Figure 2: Event-Recovery Process

The probability that an event occurs and the transition probabilities from one state to the next in the Recovery Process are dependent on the level of automation. For example, whether or not a human is in the loop will affect the probability that a solution is determined. In general, each transition in the process requires a processor element and, if automated, software or hardware. Depending on the level of automation, the transition probabilities are determined using statistical data on human reliability and fault trees to determine the probability that all the required components are functioning.

As described earlier, some transitions may require that several functions are operating in order to occur. For example, the probability of recovering from an attitude error may depend on the probability that both the power and communications functions are operational. To simplify the computations, the Markov models are run in parallel using the assumption that the operational probabilities are independent between functions. For example, if the overall probability that power is operational is 0.9, and the overall probability that the communications function is operational is 0.9, the methodology here assumes that the probability that both are operational simultaneously is 0.9 x 0.9 = 0.81. This independence in general will not be the case because the state of the communications system may be conditional on the state of the power system. That is, the probability that communications are operational may be 1 if power is operational but 0 if power is not operational. In that case, the probability that both power and communications are operational is 0.9, not 0.81. Therefore, the calculations performed by the parallel Markov models, which assume independence, are not exact. However, for functions that are weakly coupled, the conditional and overall probabilities are similar, and the error has been found to be relatively small.

LEVELS OF AUTOMATION

In general, a human operator interacts with a ground control station which uplinks commands to a processor on the satellite. The satellite processor implements commands and downlinks data to the ground station which may then present the data to the human operator. Thus the human, the ground station, and the satellite can each be considered as separate information processors. The interactions between the human and ground station and between the ground station and satellite can each be automated to varying degrees. The level of automation (LOA) changes the manner in which an event is resolved. Specifically, the LOA determines whether the primary decision maker is the satellite's on board processor, the ground computer, or the human operator. Depending on the LOA, a secondary or tertiary processor may also take over in the event that the primary processor fails to complete the recovery process. For example, if the satellite processor is unable to resolve a problem, it may cue a human operator who then performs the necessary actions. This inability of the primary processor to resolve an event is referred to as a processor stall. When an event occurs, each processor has some probability of successfully resolving the problem or of stalling. Additionally, each processor has an associated mean time to completion (mttc) for the task. The mttc affects the time it takes to resolve the problem, and therefore impacts down-time and revenues.

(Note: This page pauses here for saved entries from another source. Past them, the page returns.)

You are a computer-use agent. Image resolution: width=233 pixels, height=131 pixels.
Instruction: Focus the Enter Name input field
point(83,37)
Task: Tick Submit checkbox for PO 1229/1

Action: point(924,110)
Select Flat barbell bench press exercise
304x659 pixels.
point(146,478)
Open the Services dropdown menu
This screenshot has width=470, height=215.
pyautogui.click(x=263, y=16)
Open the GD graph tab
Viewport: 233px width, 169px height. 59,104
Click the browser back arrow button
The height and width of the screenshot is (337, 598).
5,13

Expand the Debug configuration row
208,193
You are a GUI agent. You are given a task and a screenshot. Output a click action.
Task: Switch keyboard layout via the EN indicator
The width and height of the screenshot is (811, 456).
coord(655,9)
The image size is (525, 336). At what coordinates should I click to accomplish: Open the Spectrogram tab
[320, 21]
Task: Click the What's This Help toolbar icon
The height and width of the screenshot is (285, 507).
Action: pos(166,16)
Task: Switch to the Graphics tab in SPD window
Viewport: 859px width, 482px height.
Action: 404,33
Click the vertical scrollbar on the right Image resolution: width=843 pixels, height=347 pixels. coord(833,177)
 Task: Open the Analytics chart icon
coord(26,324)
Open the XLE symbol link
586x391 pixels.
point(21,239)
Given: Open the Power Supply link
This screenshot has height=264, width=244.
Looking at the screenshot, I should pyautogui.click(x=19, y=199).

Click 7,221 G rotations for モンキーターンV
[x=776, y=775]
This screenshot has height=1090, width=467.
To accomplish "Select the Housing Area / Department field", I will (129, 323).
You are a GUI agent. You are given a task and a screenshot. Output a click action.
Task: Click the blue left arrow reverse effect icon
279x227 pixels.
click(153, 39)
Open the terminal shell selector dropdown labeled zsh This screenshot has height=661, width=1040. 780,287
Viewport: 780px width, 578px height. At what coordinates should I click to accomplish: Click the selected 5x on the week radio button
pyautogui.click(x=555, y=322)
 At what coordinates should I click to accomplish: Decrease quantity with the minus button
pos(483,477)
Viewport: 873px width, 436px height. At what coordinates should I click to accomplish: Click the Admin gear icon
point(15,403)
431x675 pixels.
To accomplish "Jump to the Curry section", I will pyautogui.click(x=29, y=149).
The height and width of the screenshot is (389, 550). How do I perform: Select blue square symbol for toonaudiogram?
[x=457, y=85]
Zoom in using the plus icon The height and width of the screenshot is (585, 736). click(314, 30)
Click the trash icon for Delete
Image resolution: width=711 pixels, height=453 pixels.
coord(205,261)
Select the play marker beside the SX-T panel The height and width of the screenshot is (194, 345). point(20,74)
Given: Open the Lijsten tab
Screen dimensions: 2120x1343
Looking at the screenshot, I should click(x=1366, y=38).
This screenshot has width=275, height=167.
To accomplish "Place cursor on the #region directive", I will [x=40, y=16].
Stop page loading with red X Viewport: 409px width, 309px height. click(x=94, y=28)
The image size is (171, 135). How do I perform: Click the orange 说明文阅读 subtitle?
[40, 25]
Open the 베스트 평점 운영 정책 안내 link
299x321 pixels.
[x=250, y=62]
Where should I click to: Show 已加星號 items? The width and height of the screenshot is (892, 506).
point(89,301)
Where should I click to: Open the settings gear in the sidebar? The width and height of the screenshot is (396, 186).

In general, the control of a remotely-operated vehicle such as a satellite may be accomplished by automating the vehicle itself or by automating the ground control center. Many combinations of LOA are therefore possible. Table 1 shows one example set of LOAs.

Table 1: Example Levels of Automation
LOADescription
Fully AutomatedSatellite performs function with no communication to ground. No ability to recover if satellite processor stalls.
PagingSatellite performs function but ground segment notified if processor stalls. In such a case, ground controller then resolves problem using data filtered from the satellite.
SupervisionSatellite performs function but ground segment supervises recovery activities. Ground is aware of the satellite's progress (through filtered data from the satellite) and can override any actions, but is not required to intervene unless stall occurs.
CueingSatellite performs function and suggests possible solutions. Ground segment must verify all solutions (using filtered data) before they can be implemented.
Data FilteringSatellite downlinks raw telemetry data to ground. Ground segment then filters and processes the data and a human controller performs the function.
No AutomationSatellite downlinks raw telemetry data to ground. A human controller then performs the function without any filtering or processing.

COST FACTORS

The life cycle costs attributed to automation are separated into two main branches: development / operating costs, and opportunity costs. The former results from direct expenses while the latter is related to lost revenue due to system down-time caused by failures. The development and operating costs are further separated into three components: software, hardware, and personnel. As automation is introduced, there is a need for additional software. This software cost, along with the increased processing and power requirements will result in an increase in development costs. There may also be a need for additional hardware as a result of automation. Conversely, automation could eliminate the need for some hardware such as computer interfaces for human operators.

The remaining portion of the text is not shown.